Required work: Reproduce the section of the listing that begins at the line containing "Given: Expand the More menu for Panini row" and finishes at the line containing "The width and". Include both end lines and nothing beyond them.

Records shown:
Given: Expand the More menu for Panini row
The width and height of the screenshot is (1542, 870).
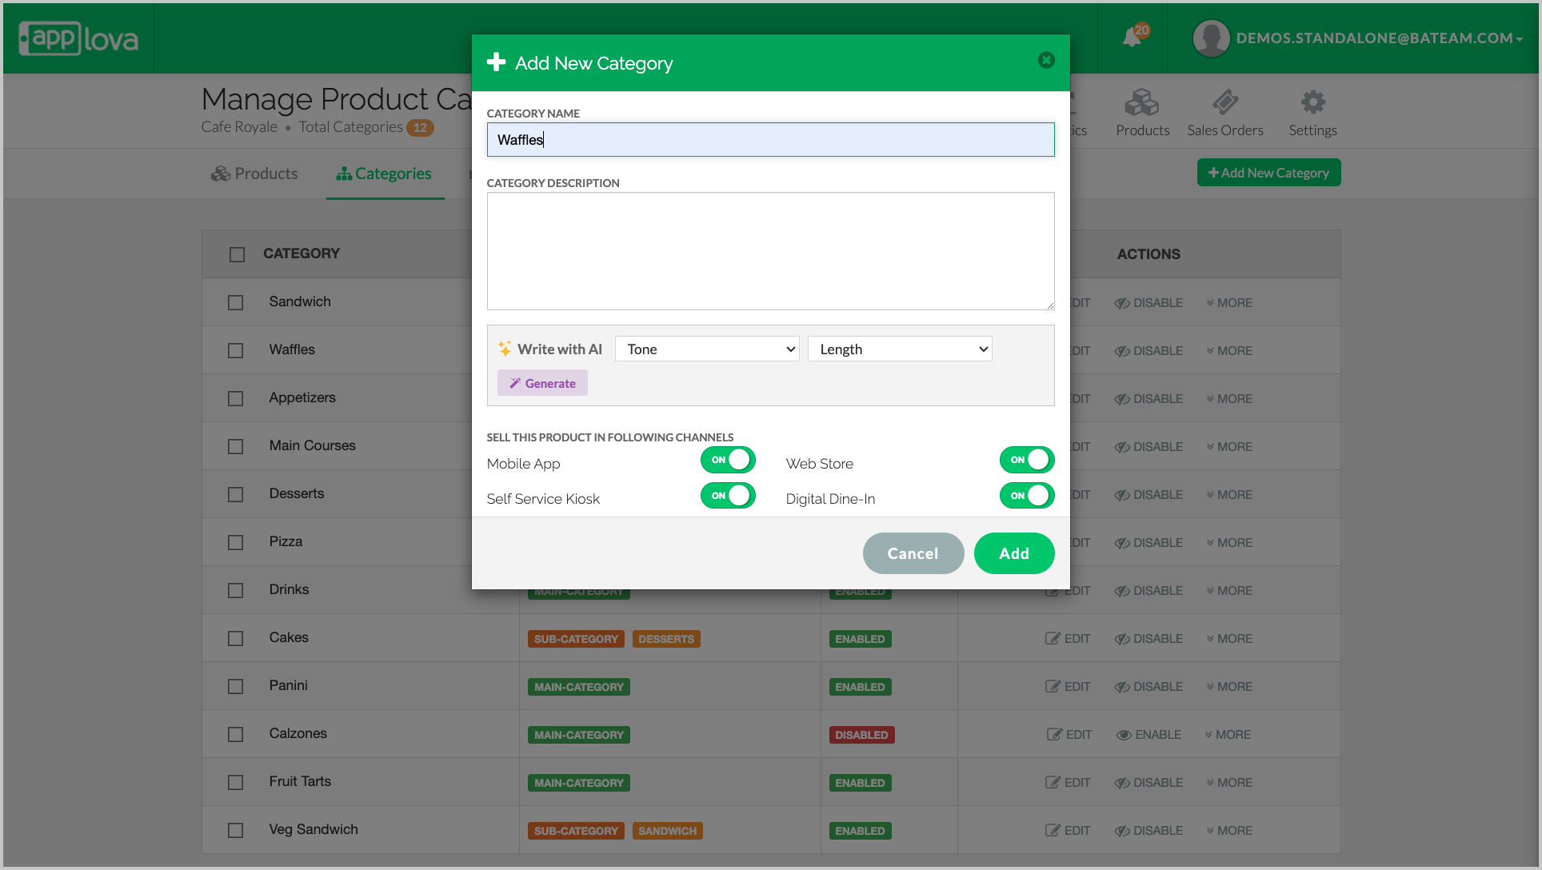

--

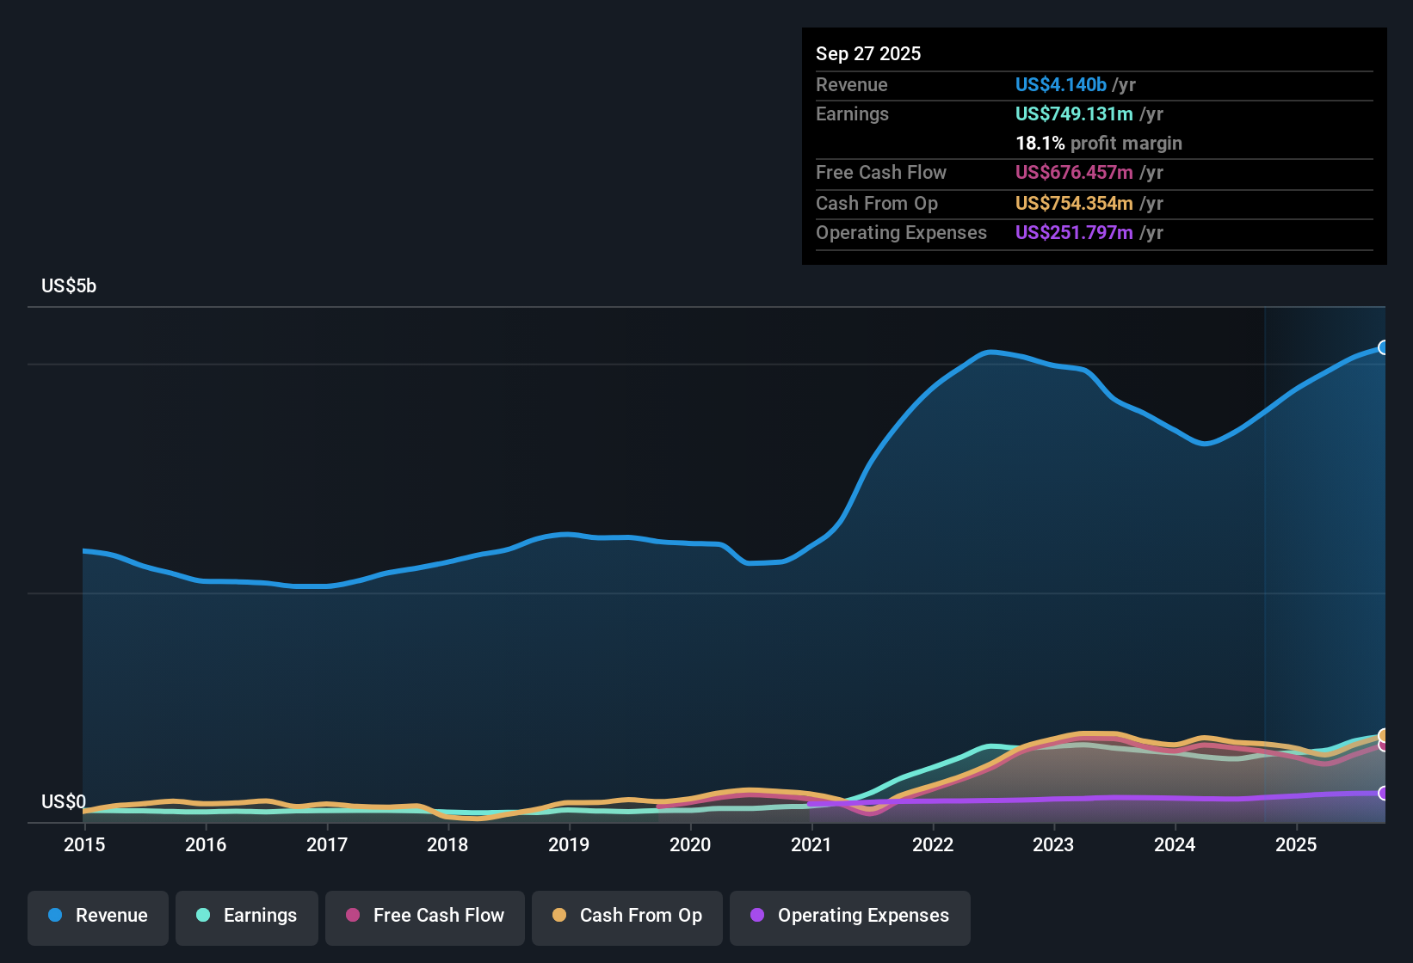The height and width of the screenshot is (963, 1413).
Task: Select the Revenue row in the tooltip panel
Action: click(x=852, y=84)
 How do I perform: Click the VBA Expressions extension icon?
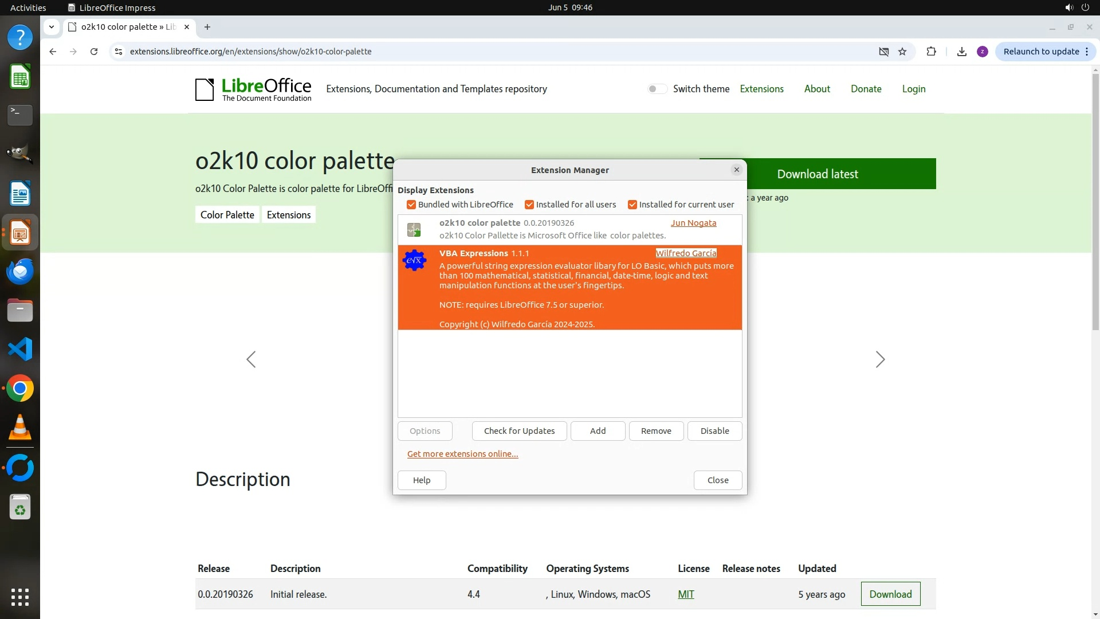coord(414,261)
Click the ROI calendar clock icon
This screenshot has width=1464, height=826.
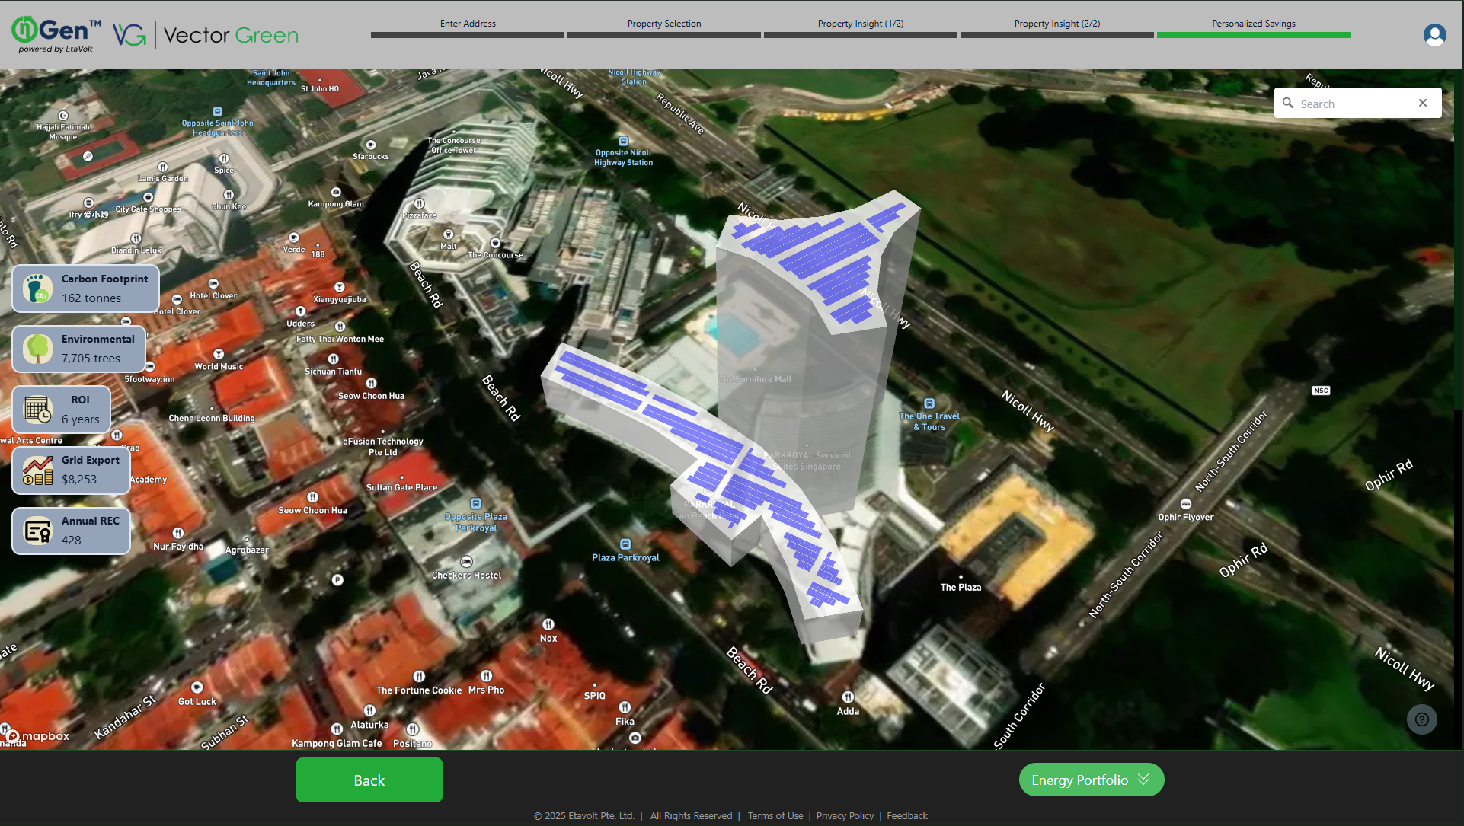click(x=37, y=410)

Task result:
Given: Expand the More menu for Panini row
The width and height of the screenshot is (1542, 870).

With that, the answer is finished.